EXERCISE DIRECTIONS:
In the data below, one line contains "This screenshot has width=687, height=484." and a later one contains "Image resolution: width=800 pixels, height=600". Print both, with every line between them, exactly and alone.

RECORDS SHOWN:
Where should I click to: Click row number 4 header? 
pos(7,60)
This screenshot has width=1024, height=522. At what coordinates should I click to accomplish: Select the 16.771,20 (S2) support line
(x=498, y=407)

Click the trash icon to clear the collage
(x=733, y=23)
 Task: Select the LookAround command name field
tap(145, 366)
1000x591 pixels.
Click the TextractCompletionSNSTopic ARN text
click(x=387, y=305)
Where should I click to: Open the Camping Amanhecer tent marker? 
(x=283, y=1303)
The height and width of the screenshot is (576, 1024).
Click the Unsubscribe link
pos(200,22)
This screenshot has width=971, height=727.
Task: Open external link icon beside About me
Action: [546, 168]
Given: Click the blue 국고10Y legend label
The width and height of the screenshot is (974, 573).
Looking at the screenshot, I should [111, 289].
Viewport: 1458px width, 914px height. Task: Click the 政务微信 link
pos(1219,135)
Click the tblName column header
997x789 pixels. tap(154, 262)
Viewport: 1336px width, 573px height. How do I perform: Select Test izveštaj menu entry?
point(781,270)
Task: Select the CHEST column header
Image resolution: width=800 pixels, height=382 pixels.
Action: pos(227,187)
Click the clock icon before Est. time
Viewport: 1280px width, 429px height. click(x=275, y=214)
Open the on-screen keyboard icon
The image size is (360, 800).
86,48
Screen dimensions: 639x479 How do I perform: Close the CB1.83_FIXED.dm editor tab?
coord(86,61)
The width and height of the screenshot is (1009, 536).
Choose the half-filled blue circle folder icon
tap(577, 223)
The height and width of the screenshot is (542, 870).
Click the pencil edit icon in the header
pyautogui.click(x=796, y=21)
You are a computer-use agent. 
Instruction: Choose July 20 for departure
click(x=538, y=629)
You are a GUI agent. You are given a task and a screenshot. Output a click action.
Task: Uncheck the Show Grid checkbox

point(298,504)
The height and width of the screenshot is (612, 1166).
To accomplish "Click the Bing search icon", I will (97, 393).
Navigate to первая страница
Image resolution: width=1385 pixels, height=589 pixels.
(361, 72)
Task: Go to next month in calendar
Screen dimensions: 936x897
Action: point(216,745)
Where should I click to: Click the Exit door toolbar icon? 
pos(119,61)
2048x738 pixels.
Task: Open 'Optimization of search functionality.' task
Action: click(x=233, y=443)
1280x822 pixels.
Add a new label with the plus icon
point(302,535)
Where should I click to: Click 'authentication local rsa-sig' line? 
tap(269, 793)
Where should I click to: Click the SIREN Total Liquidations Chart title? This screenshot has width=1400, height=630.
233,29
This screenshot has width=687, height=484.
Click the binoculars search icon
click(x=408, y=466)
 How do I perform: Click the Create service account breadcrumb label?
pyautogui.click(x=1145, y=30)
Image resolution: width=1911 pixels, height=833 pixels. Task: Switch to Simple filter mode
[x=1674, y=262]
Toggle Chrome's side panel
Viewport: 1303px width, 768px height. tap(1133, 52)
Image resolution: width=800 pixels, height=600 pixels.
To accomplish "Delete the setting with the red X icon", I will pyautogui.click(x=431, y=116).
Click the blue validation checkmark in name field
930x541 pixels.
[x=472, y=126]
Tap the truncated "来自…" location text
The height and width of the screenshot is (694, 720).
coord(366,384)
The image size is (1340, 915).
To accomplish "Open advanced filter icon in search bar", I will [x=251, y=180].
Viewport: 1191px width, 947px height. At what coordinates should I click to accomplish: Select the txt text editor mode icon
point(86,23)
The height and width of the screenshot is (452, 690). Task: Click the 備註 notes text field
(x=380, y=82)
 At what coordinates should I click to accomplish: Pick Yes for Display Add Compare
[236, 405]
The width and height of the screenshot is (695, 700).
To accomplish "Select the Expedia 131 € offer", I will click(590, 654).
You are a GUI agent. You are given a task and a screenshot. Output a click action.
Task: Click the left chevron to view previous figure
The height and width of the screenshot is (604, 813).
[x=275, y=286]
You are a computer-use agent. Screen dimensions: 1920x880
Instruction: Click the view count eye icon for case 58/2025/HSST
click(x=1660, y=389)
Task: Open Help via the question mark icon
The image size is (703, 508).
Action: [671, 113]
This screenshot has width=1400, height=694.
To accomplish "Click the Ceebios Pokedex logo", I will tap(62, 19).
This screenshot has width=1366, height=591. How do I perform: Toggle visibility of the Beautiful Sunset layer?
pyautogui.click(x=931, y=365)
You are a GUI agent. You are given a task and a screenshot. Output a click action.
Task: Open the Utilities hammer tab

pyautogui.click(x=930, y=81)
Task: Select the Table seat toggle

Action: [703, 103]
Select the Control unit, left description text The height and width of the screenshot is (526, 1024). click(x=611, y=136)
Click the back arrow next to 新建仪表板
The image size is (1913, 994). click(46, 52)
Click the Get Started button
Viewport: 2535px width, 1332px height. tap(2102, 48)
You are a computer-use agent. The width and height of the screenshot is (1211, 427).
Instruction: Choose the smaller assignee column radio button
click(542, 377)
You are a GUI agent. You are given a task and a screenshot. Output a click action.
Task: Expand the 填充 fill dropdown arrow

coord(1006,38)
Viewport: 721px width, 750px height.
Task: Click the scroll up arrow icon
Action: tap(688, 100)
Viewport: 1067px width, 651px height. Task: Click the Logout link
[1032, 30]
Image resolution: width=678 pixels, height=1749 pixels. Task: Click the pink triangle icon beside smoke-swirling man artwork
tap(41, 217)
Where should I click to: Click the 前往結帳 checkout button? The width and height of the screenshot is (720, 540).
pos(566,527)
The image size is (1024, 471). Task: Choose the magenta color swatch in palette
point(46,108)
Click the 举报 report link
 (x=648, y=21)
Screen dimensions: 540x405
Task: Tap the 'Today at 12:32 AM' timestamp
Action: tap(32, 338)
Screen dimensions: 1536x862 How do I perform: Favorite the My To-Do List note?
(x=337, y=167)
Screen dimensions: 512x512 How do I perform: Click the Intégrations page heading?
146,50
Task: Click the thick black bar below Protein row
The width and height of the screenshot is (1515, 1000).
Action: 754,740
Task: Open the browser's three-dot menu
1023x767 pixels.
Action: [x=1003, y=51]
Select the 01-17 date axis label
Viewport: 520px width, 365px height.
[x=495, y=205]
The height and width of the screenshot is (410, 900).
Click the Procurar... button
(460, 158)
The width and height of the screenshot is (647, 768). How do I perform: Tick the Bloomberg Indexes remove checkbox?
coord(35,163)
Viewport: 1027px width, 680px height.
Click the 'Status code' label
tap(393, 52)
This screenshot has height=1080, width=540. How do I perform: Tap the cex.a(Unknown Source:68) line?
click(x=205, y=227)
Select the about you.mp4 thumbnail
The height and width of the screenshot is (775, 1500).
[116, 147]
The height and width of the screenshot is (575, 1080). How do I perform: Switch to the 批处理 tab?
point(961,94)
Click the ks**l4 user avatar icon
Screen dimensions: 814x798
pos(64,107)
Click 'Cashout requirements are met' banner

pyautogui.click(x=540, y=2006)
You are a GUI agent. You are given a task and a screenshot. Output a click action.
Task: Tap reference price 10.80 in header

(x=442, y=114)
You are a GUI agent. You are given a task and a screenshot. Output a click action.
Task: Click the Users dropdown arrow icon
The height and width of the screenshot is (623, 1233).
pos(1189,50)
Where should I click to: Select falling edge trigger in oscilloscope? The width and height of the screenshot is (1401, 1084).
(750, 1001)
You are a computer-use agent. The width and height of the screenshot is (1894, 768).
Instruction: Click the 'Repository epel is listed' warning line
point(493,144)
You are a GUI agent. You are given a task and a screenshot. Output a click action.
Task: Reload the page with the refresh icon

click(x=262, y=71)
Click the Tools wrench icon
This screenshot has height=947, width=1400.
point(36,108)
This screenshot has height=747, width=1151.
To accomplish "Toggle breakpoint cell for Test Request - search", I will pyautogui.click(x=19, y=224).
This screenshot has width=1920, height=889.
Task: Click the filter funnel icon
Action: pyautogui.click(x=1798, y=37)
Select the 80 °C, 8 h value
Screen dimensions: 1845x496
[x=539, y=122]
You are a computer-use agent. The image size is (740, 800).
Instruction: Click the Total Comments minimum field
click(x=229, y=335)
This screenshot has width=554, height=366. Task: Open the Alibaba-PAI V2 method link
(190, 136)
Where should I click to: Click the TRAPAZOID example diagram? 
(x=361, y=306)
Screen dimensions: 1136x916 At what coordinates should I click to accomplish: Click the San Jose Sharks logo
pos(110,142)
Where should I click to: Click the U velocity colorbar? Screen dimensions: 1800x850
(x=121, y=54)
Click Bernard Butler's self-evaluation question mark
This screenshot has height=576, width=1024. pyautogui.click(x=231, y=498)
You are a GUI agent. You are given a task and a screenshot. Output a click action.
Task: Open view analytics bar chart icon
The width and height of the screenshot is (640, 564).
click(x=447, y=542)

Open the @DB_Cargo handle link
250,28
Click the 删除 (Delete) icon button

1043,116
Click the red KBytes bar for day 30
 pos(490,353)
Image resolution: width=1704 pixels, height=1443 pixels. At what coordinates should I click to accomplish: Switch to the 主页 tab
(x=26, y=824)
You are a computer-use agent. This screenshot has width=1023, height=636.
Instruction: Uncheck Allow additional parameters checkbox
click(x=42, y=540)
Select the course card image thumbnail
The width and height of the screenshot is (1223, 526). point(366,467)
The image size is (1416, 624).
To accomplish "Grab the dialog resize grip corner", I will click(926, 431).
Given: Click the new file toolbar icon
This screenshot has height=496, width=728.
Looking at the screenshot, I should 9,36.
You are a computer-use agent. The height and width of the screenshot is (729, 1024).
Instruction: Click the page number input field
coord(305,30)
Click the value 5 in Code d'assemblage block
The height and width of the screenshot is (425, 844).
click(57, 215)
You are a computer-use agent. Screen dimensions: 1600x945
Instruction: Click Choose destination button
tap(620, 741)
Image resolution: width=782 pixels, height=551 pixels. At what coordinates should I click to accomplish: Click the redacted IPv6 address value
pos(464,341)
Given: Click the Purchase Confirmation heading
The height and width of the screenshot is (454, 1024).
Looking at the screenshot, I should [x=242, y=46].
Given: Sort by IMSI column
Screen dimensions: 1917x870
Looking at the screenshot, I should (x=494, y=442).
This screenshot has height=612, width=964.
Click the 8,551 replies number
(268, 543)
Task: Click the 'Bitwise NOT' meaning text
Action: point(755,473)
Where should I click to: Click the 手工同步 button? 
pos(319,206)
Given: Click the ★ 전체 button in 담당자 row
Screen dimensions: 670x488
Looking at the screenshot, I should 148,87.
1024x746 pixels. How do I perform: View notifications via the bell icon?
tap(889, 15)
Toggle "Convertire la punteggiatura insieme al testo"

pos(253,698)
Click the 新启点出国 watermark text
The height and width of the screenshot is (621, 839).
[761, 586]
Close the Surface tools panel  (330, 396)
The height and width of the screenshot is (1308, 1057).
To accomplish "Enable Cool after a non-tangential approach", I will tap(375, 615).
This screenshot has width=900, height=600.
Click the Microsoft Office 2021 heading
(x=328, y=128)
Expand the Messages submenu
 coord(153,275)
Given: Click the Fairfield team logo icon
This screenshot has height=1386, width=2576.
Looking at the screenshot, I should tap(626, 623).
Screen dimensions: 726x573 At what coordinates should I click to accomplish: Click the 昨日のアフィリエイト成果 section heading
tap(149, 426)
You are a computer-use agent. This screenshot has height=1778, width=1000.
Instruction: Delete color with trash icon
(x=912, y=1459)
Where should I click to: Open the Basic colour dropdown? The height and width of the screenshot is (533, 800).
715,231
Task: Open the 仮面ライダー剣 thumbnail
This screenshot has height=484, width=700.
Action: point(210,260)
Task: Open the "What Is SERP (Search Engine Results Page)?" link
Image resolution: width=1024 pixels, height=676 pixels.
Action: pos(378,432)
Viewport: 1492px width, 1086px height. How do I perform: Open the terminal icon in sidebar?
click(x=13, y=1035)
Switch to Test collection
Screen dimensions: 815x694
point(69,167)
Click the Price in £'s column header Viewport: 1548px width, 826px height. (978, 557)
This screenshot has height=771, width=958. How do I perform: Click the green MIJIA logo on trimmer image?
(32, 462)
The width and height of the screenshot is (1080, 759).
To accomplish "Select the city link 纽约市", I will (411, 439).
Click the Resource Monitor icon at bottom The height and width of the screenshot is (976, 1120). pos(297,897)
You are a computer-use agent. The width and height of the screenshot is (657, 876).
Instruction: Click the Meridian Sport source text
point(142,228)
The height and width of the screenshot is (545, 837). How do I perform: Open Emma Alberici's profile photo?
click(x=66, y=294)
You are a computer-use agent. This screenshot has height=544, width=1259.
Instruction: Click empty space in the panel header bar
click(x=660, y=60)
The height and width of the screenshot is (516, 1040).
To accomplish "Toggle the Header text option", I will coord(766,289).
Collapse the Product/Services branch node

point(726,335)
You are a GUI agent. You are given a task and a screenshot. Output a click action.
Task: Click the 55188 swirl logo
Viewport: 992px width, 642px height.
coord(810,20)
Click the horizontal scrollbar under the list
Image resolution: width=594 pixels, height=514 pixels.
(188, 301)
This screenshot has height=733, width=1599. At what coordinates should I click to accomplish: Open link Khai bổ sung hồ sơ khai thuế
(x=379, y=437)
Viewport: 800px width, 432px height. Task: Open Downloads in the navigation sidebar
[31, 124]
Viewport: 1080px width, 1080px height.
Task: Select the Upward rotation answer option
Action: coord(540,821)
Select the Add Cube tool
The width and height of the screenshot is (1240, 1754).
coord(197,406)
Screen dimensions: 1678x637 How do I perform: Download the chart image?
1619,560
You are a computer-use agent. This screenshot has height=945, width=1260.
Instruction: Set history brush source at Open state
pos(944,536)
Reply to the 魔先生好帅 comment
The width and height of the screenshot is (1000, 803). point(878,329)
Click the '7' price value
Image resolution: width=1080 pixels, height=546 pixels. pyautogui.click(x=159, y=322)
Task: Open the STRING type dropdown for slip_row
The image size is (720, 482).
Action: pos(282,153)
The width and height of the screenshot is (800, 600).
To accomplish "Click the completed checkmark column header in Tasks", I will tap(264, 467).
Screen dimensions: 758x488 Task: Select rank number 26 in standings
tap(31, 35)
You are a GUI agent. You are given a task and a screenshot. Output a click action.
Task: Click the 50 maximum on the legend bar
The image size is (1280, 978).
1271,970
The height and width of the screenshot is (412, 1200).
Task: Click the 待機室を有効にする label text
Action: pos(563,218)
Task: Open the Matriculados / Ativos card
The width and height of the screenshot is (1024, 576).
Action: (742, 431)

PROBLEM SOLUTION:
This screenshot has width=687, height=484.
Click the binoculars search icon
click(x=408, y=466)
 How do I perform: Click the Create service account breadcrumb label?
pyautogui.click(x=1145, y=30)
Image resolution: width=1911 pixels, height=833 pixels. Task: Switch to Simple filter mode
[x=1674, y=262]
Toggle Chrome's side panel
Viewport: 1303px width, 768px height. tap(1133, 52)
Image resolution: width=800 pixels, height=600 pixels.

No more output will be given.